Crippled by age and diminished by disappointment, Robert’s “posture of grace” finally wears out (45). Jack does not blame him, nor does he walk away in anger. He kisses his father on the brow, a hint of hope in an otherwise hopeless situation. Robert’s inability to assume the role of the prodigal’s father, ready to forgive and to celebrate the return of the prodigal son, was a failure of frailty, not of faith. But, unlike the parable (Luke 15: 11–32), where the older brother resents the father’s welcoming reception of the son, Jack’s older brother Teddy picks up the mantle dropped by their father, and gives him the parting embrace that his father denies him: “‘I suspect I’ll never see you again. In this life. I’d say take care of yourself, but I’m afraid you won’t do that either. Well, never hesitate—’ He held out his hand. When Jack took it, he touched his shoulder, then embraced him” (268). Teddy completes his father’s legacy of grace to Jack.

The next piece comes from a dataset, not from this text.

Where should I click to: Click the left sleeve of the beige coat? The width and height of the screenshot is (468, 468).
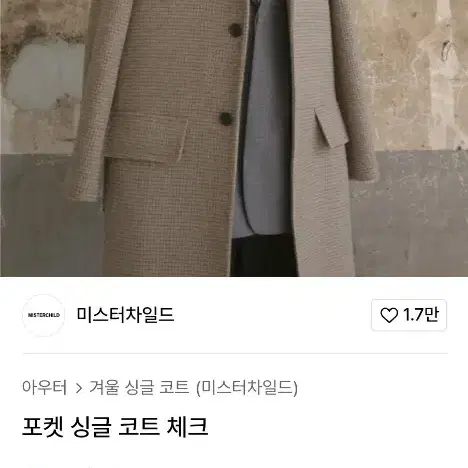tap(97, 100)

1.3. Glory Boughton: Good Soul

Though heroic in his unflagging love for Jack, Glory emerges in Home as the true heroine of the story, and as the custodian of grace and hope for Jack. 38-year-old Glory returns to the family home in Gilead after a long and humiliating engagement to a married man (7, 22, 118, 149). Duped by him for years, she finally sees through the charade, left only with the memory of the love she imagined they shared. One night, she dumped her “fiancé’s” 452 love letters and her “cheap ring” down a storm drain, a symbolic gesture of the end of their relationship and her illusions about him (119). As false tokens of feigned love, they were deposited where they belonged: down the drain: “It was all horrible enough to be funny, I suppose, Now that it’s over” (119). Glory’s innate honesty and soft-spot for hard-luck cases made her the perfect mark for her “ex-fiancé’s” avarice or affection (or both), and now she finds herself unhappy at home (131).
When Jack returns to Gilead, it gives her a renewed purpose, but also new worries and problems. In their younger years, Glory felt a special bond with Jack, the most enigmatic of her seven siblings, and five years her senior. When he impregnated a local teenager, who gave birth to a daughter, Glory took great pains to help the mother and child. She wrote letters imploring Jack to come home and take responsibility for his daughter, but he never did (150). Nevertheless, her love for him was undiminished, and she expressed it in her attentiveness to his daughter. More than once, Jack affectionately calls Glory “a good soul” (118, 149). Although he would never know the kindnesses she did for him in those years (70), he appreciated her tender care for him now: “Everything would be so much harder if you weren’t here. Impossible, in fact” (131; cf. 316). Despite all the sorrow Jack caused in the past and present, she loves him selflessly.
Glory’s inexhaustible, altruistic love for Jack takes on epic proportions, however, in her decision to stay in Gilead—in a town she hates, in a house she does not want—because Jack loved it in his own way (299–300, 323). The memory of his presence in it, both when they were younger and now, endows it with a sacredness she chooses to cherish. His wistfulness for it and the stories he told his wife Della about it augment its value to her (104, 320). She also keeps it as a haven of hope for Jack: “Now you know where to come when you need help… If you ever need to come home, I’ll be here” (316–317). In an act of breath-taking sacrificial love, she commits to forgo her own hopes and dreams to keep the home fires burning for him, as a grand gesture of love and hope. “Good” falls far short of capturing the calibre of Glory’s soul, but it is a soul forged in the fires of Jack’s past and present abandonment of her and his responsibilities.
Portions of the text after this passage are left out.